• [TASK TO COMPLETE]: For this exercise, reproduce the entries below exactly, but only from the line containing "Chính sách bảo mật thông tin (139, 1495)" through the line containing "You are a GUI agent. The screenshot is 181×2576.", both included.

• [RECORD EXTRACTS]:
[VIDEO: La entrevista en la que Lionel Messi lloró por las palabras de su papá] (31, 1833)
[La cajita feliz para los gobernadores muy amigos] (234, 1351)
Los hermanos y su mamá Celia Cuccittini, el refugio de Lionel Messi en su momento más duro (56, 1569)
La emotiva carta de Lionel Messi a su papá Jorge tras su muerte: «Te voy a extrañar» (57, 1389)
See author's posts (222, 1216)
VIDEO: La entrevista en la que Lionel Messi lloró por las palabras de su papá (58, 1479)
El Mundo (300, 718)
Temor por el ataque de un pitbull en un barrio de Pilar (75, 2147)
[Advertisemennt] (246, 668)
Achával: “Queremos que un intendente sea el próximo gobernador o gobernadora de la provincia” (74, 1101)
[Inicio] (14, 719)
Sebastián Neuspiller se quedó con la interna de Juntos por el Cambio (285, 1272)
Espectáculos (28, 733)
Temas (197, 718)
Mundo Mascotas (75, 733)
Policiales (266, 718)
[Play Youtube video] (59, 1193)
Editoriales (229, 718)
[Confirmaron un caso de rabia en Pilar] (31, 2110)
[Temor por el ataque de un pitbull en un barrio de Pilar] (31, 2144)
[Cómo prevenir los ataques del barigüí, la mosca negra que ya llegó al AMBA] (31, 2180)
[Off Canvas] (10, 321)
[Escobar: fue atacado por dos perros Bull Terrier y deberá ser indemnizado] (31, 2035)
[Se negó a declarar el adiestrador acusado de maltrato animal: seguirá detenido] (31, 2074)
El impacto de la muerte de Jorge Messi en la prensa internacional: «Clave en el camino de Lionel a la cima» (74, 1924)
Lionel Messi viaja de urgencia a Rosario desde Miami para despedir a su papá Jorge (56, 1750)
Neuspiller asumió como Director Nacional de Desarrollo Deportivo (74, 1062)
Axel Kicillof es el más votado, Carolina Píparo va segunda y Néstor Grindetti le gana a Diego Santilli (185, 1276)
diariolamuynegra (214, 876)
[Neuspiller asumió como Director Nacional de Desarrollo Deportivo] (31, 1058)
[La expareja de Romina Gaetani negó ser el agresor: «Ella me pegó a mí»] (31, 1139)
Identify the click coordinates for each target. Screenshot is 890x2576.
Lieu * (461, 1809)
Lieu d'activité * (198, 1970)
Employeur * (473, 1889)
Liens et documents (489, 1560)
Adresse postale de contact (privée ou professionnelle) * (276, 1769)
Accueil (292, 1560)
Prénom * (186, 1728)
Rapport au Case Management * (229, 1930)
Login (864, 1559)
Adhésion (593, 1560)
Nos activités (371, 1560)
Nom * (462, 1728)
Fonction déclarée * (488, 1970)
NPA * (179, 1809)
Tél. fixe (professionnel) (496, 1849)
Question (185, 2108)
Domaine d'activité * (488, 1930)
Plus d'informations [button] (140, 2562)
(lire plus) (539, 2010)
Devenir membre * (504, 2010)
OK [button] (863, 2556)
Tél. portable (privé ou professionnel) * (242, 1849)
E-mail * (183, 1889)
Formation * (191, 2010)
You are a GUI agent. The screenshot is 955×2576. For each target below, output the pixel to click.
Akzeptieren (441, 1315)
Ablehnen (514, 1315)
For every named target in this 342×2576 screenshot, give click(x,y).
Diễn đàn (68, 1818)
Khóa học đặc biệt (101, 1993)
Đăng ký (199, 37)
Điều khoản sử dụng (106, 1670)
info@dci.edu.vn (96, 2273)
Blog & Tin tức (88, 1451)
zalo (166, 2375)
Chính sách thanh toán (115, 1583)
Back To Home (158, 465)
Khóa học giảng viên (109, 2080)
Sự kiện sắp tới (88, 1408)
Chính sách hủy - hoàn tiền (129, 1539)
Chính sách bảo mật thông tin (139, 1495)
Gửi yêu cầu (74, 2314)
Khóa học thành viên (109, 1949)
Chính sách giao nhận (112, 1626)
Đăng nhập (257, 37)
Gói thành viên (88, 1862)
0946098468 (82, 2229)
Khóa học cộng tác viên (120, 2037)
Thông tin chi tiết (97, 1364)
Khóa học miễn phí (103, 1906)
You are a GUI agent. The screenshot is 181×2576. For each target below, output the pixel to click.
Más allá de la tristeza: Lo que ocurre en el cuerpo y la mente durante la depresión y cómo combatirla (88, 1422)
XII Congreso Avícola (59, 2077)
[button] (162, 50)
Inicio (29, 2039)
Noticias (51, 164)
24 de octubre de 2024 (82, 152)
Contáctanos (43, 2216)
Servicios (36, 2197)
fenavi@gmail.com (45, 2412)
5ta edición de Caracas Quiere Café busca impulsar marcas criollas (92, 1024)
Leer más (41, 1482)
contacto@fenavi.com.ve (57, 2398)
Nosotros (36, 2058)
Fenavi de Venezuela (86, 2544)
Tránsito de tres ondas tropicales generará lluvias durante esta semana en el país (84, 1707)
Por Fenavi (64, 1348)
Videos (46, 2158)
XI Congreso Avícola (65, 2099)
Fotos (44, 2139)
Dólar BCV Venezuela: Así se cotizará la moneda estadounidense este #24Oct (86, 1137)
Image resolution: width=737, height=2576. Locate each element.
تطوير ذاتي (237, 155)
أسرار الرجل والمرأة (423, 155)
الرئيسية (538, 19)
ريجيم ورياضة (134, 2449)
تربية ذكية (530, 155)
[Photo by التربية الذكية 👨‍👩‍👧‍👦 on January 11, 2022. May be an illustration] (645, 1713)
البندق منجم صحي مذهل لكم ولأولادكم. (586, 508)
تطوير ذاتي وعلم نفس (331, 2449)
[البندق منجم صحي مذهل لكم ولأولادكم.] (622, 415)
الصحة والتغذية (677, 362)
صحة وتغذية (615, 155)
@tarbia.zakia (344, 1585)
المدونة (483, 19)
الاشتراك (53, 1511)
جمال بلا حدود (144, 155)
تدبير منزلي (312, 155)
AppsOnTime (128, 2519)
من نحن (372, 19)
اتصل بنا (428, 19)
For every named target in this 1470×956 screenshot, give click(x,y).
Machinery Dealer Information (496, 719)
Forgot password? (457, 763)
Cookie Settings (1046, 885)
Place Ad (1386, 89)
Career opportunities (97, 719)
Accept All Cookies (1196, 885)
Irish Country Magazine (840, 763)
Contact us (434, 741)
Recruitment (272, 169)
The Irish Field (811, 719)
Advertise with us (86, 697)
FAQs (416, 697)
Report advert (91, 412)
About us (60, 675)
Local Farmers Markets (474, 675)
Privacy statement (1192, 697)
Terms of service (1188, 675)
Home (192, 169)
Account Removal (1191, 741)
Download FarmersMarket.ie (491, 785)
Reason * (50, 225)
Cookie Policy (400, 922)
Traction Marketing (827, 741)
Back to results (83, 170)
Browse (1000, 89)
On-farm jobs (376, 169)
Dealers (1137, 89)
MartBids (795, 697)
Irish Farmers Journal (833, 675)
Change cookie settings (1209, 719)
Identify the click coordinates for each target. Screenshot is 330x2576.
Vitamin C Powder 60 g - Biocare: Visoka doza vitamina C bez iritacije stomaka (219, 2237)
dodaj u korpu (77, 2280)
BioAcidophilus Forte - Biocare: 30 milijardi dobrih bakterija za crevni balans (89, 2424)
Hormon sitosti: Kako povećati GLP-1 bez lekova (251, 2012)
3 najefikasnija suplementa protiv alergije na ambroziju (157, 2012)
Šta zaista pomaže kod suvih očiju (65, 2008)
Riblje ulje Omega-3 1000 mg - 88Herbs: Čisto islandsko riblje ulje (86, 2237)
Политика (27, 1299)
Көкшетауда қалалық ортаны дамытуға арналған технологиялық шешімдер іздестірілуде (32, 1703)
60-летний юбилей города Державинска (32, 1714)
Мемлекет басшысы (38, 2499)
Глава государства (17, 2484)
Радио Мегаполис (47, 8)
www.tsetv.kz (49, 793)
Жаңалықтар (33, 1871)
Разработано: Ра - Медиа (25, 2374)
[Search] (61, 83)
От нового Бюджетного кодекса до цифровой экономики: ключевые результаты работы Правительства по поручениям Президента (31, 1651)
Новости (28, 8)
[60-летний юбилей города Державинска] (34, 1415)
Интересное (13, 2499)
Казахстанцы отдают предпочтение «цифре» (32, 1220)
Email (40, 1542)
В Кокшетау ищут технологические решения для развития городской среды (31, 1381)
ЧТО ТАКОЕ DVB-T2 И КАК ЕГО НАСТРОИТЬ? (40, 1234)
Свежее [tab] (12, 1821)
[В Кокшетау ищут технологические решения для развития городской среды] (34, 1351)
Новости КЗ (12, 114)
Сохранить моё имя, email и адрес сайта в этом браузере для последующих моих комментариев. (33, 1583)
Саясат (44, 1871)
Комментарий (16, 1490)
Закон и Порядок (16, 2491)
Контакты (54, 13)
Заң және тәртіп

• [EXPECTED ANSWER]:
Chính sách bảo mật thông tin (139, 1495)
Gửi yêu cầu (74, 2314)
Khóa học thành viên (109, 1949)
Chính sách giao nhận (112, 1626)
Đăng nhập (257, 37)
Gói thành viên (88, 1862)
0946098468 (82, 2229)
Khóa học cộng tác viên (120, 2037)
Thông tin chi tiết (97, 1364)
Khóa học miễn phí (103, 1906)
You are a GUI agent. The screenshot is 181×2576. For each target below, output the pixel to click.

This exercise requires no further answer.